Obama announced funding for the Advanced Research Projects Agency-Energy (ARPA-E) — included in the recovery and reinvestment bill — that will perform high-risk, high-reward research into energy, similar to the Defense Advanced Research Projects Agency (DARPA) that does research into military technology. He also said the US will aim to reduce carbon pollution by 80% by 2050 and double the nation’s capacity to produce renewable energy.

Challenging young people

During his 40-minute speech, Obama also said that 15–year-old Americans ranked 21st in the world league table for science education and that 60% of chemistry and physics students are taught by teachers with no formal qualification in those areas.

He pledged to increase the number of teachers in US schools who have a background in science or maths — although did not set any targets — and said US states that increase the performance of science students would be able to apply for extra federal funding. “Young people are ready to rise to the challenges of today,” Obama said, while noting that the average age of people in the control centre when Apollo 17 – the last manned lunar landing — was launched was 26.

Creating ‘green jobs’

Meanwhile, writing in this week’s edition of Science, the physicist John Holdren, who is President Obama’s science advisor, gives his top priorities for science and technology for the Obama administration.

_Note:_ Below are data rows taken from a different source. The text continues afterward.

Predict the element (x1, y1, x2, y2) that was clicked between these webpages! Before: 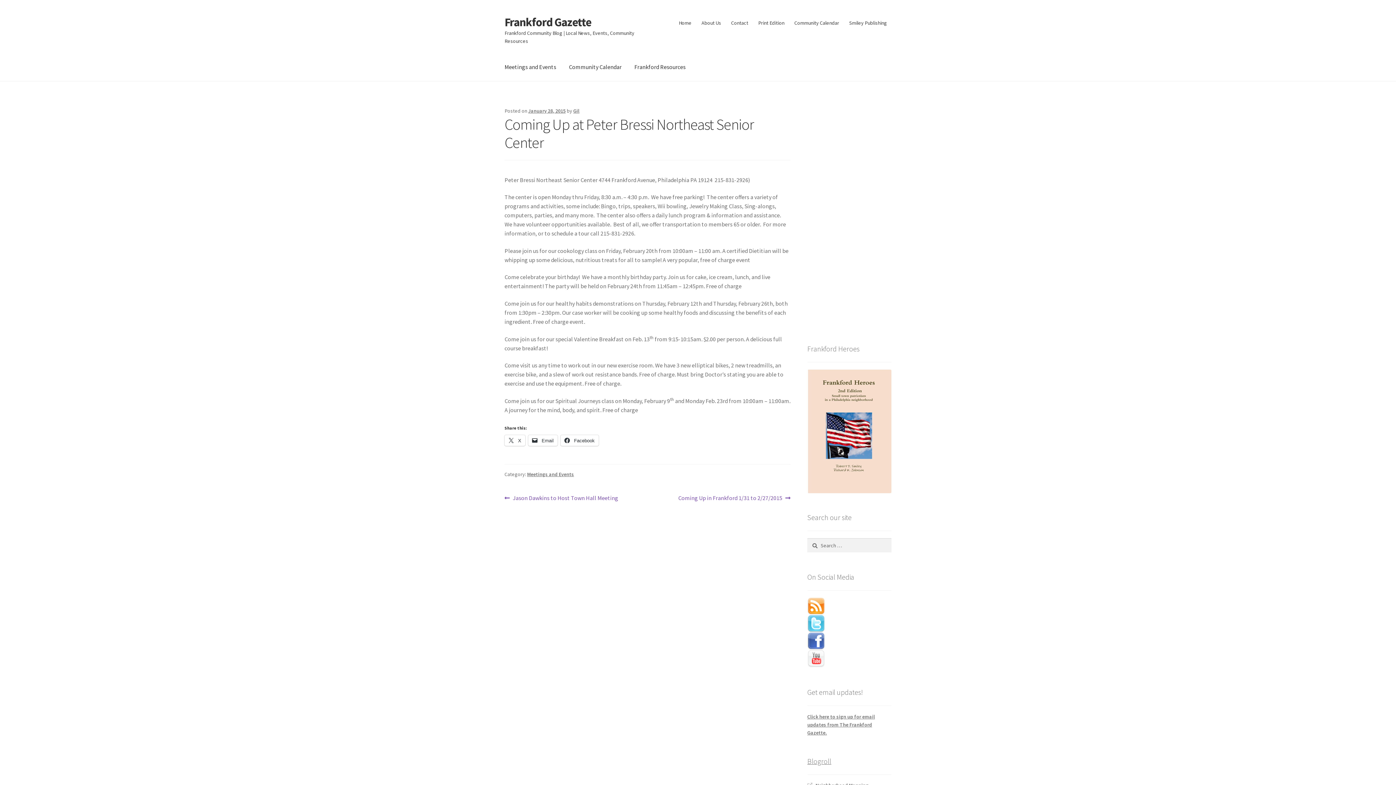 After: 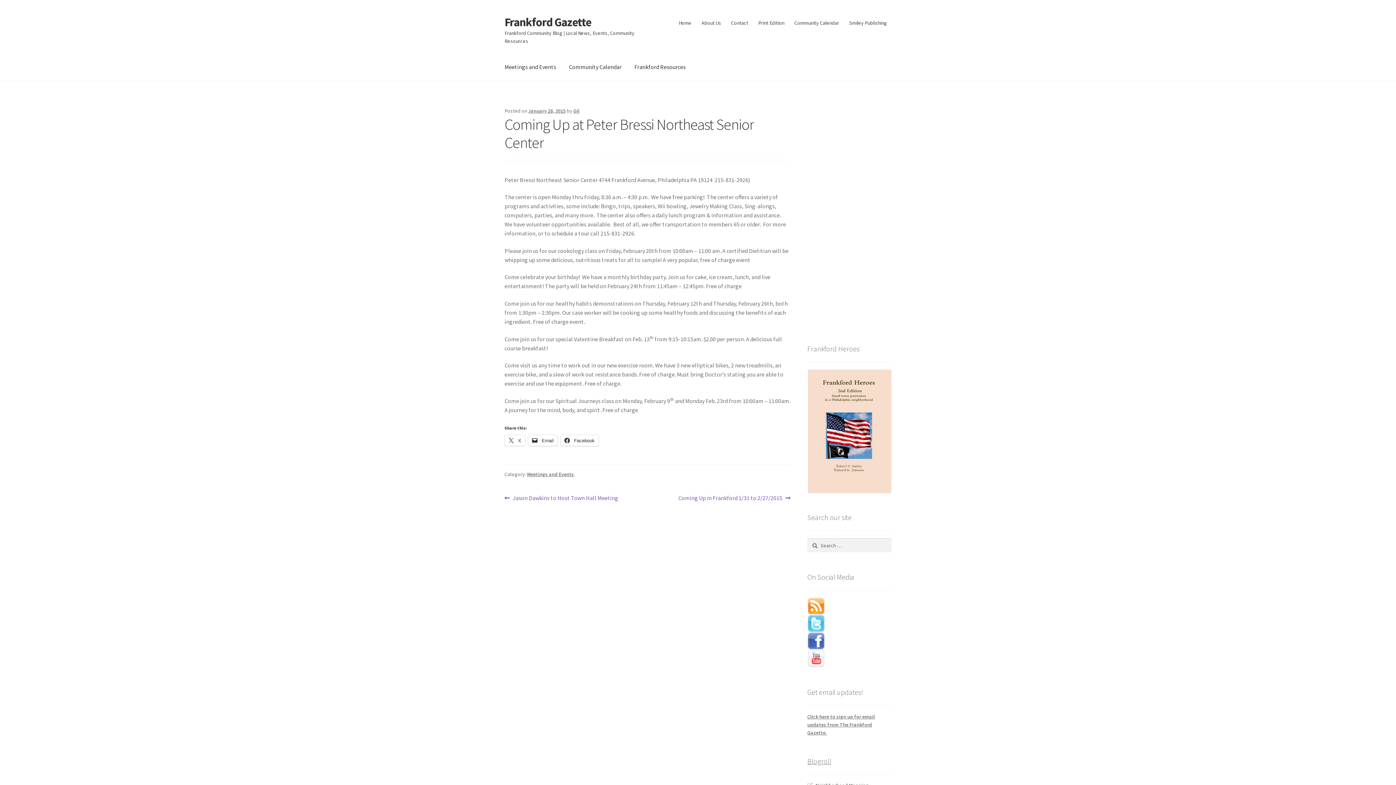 Action: bbox: (807, 615, 891, 633)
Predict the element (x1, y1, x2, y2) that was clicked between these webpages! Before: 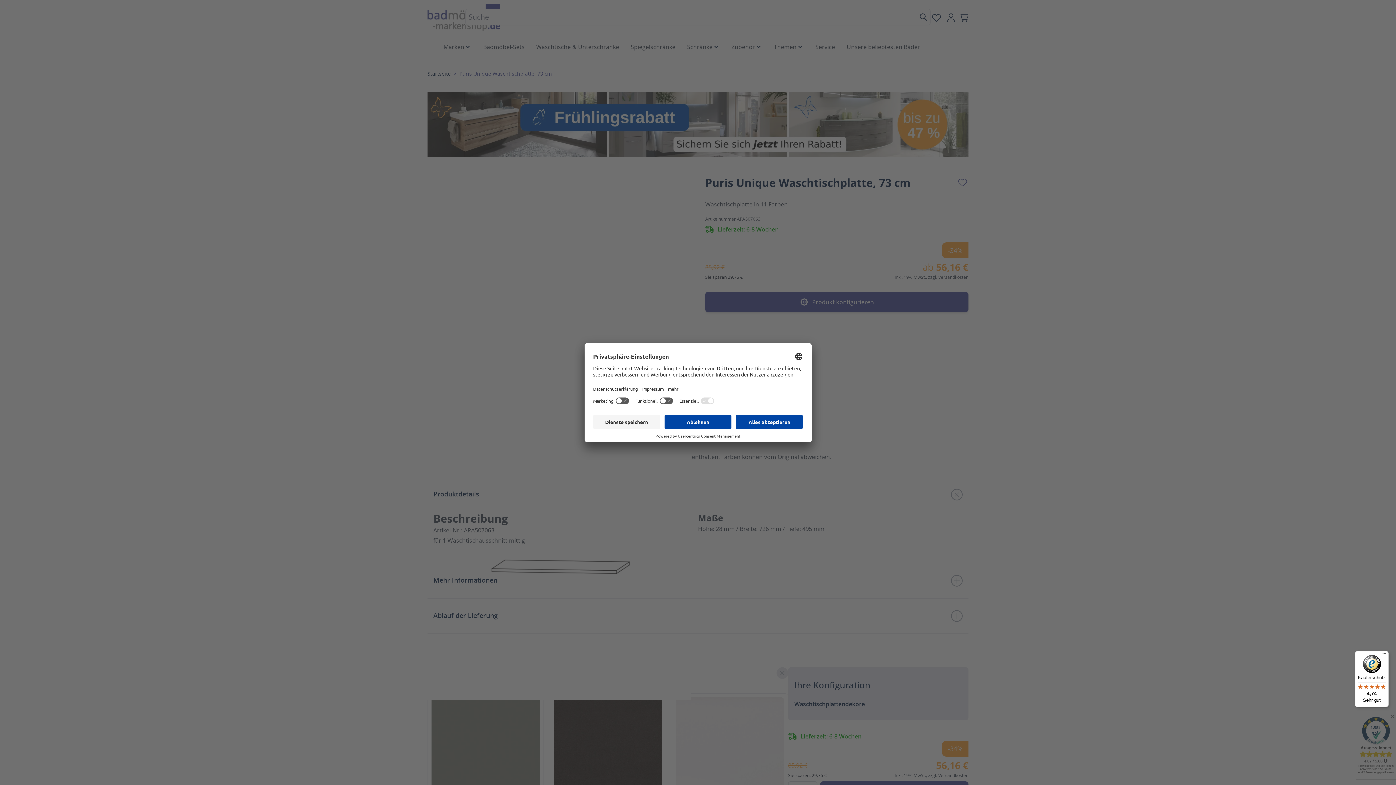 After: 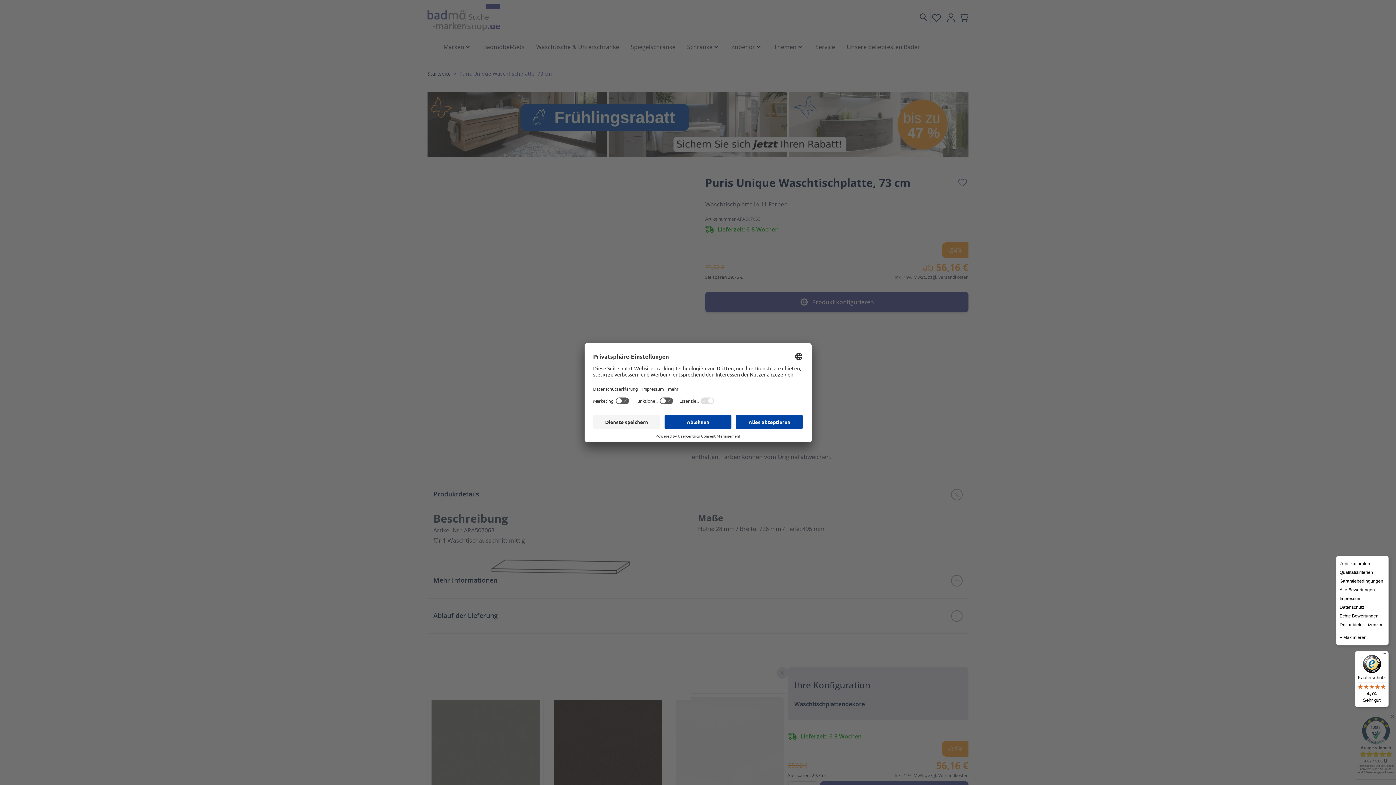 Action: label: Menü bbox: (1380, 651, 1389, 660)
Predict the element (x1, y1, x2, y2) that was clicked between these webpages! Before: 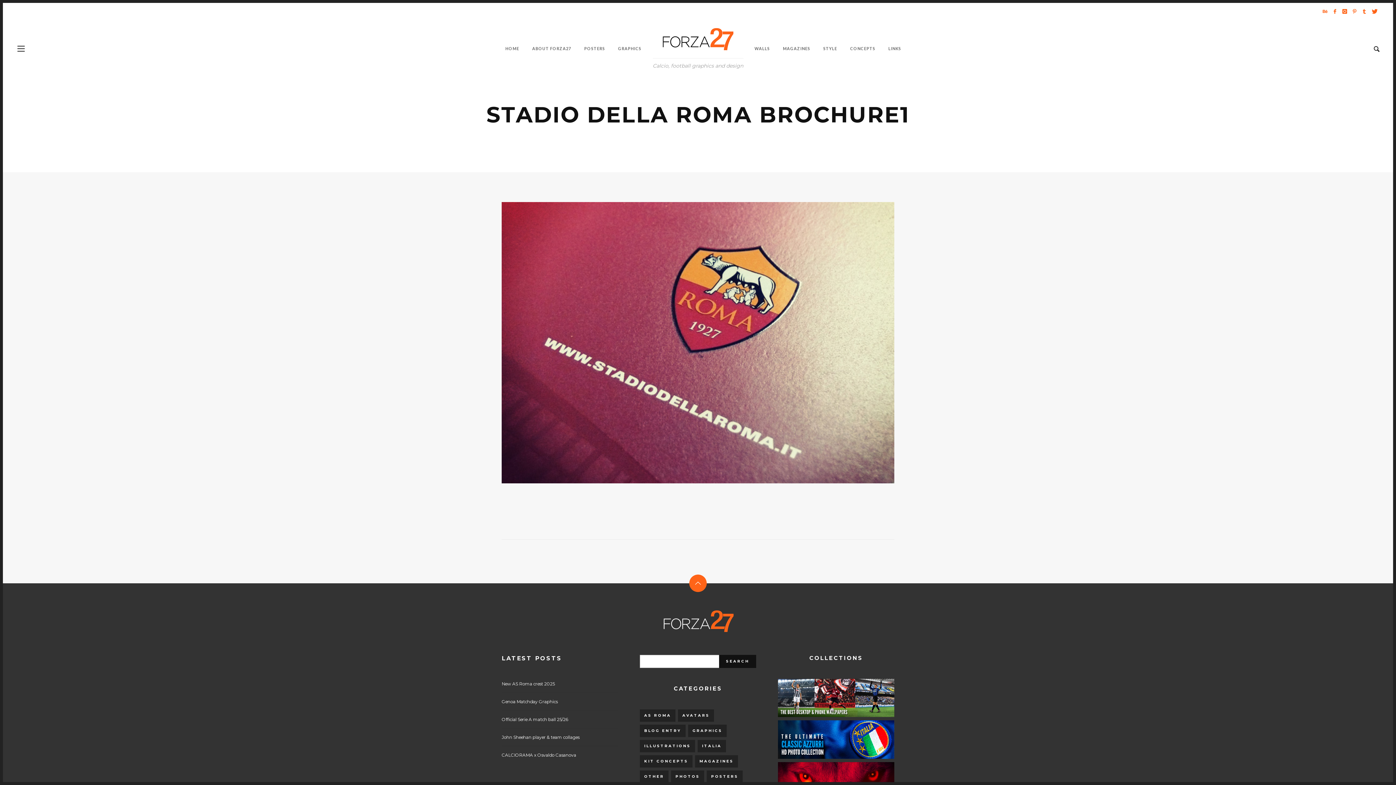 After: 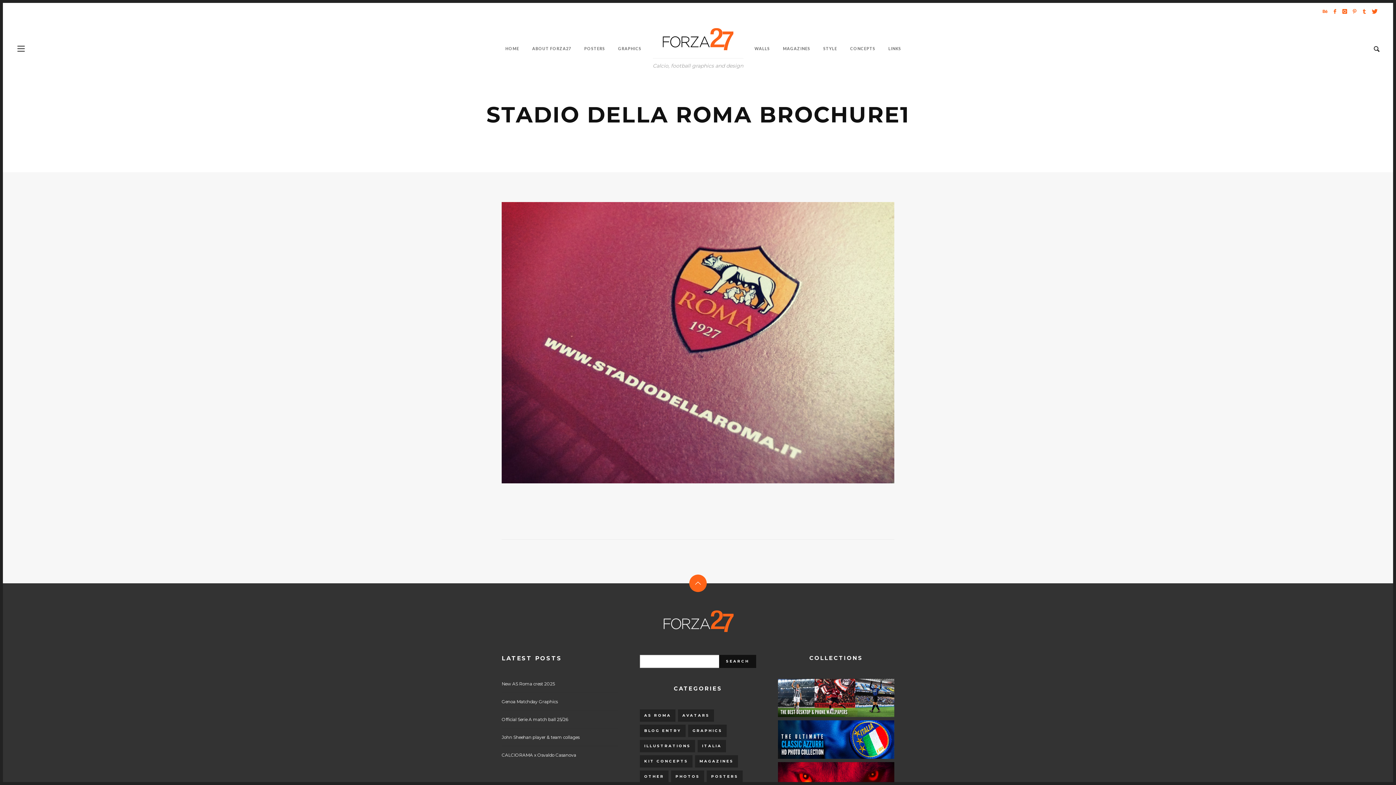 Action: bbox: (1321, 6, 1329, 15)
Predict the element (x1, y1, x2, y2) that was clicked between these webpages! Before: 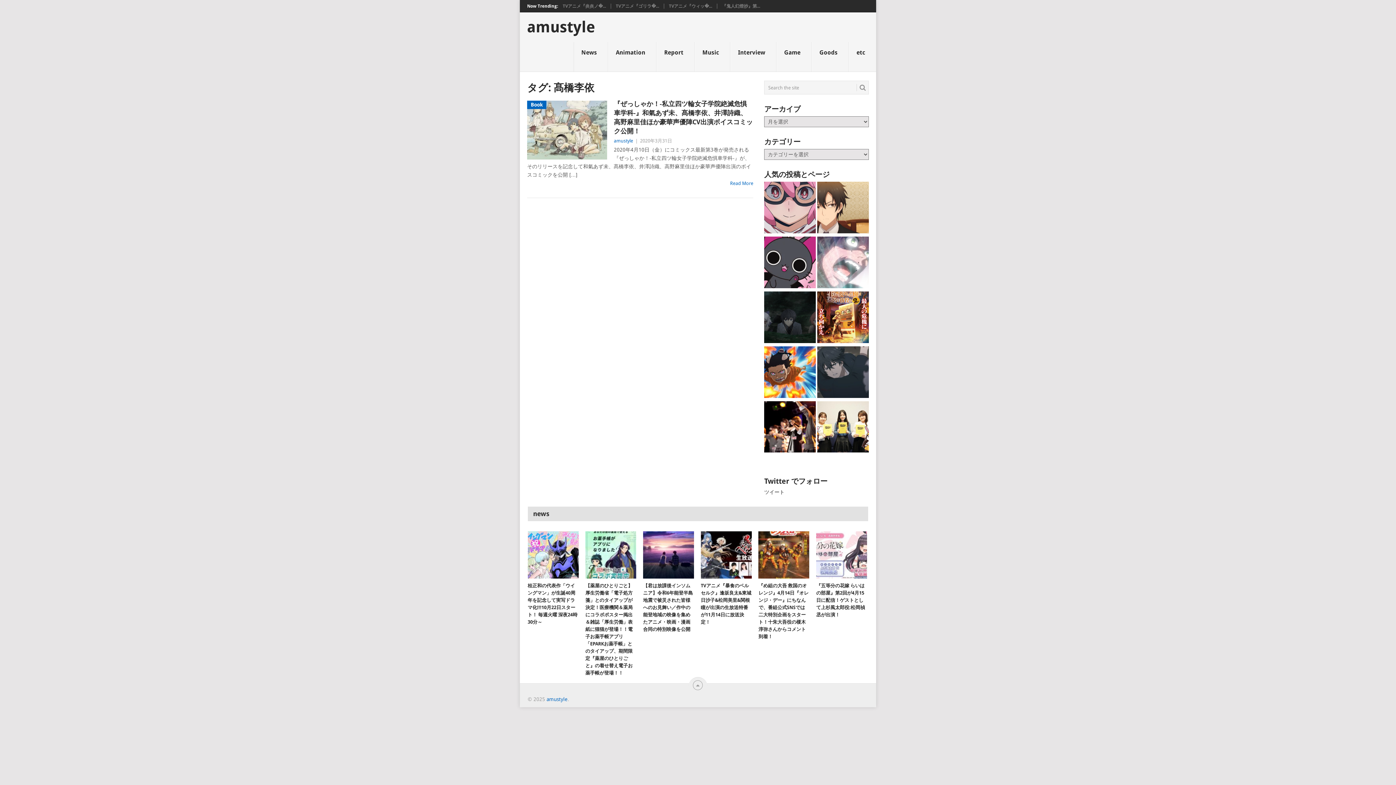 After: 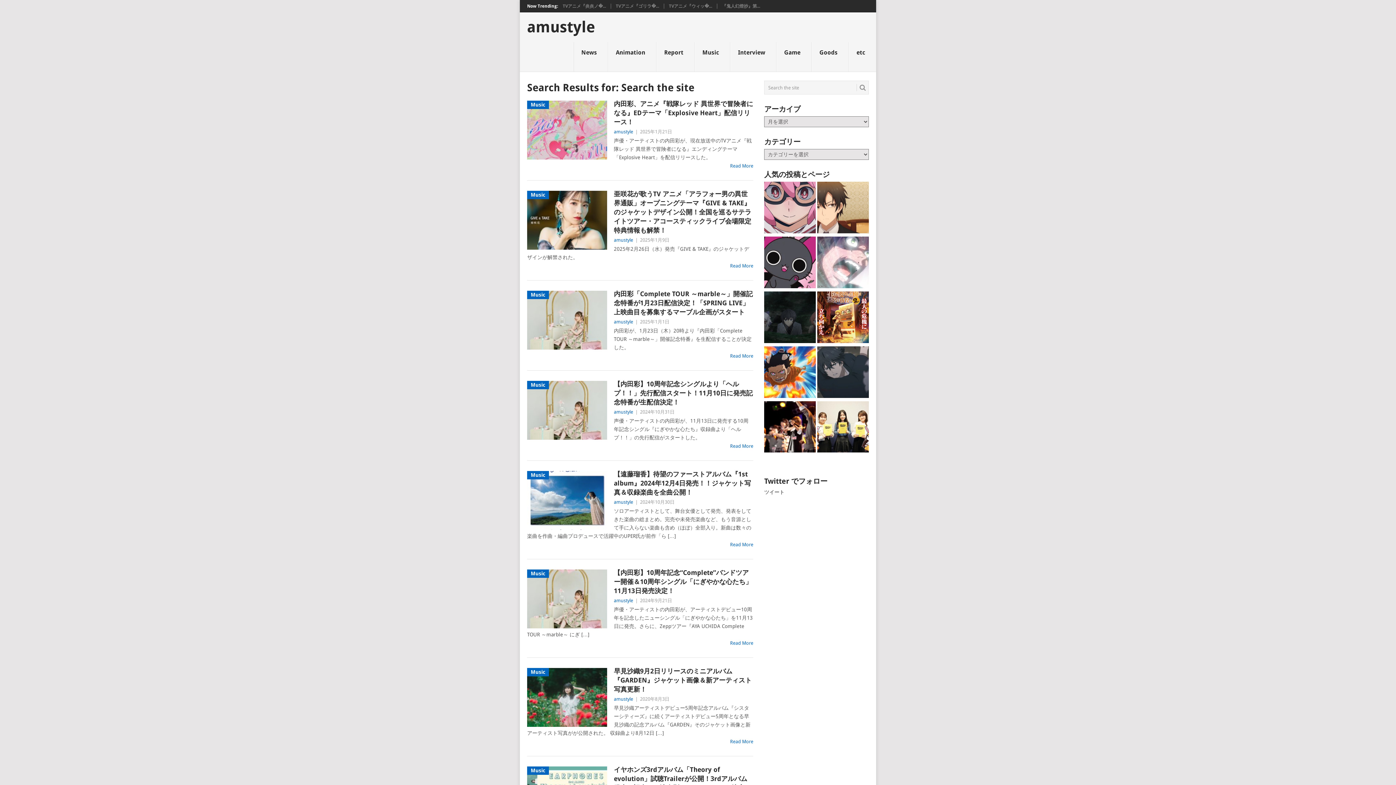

In his editorial, Holdren, who introduced Obama at today’s meeting, says science and technology should be used to drive economic recovery as well as creating “green jobs”. He also says that the US should carry out R&D on alternative energy sources to “reduce energy imports” as well as verifying “the old and new arms control and non-proliferation agreements for national security”.

Holdren backed up his statements at the NAS meeting. “Obama wanted to bring science back into the centre of how the government thinks, what it says and what it does,“ Holdren told delegates, “and he is doing it.”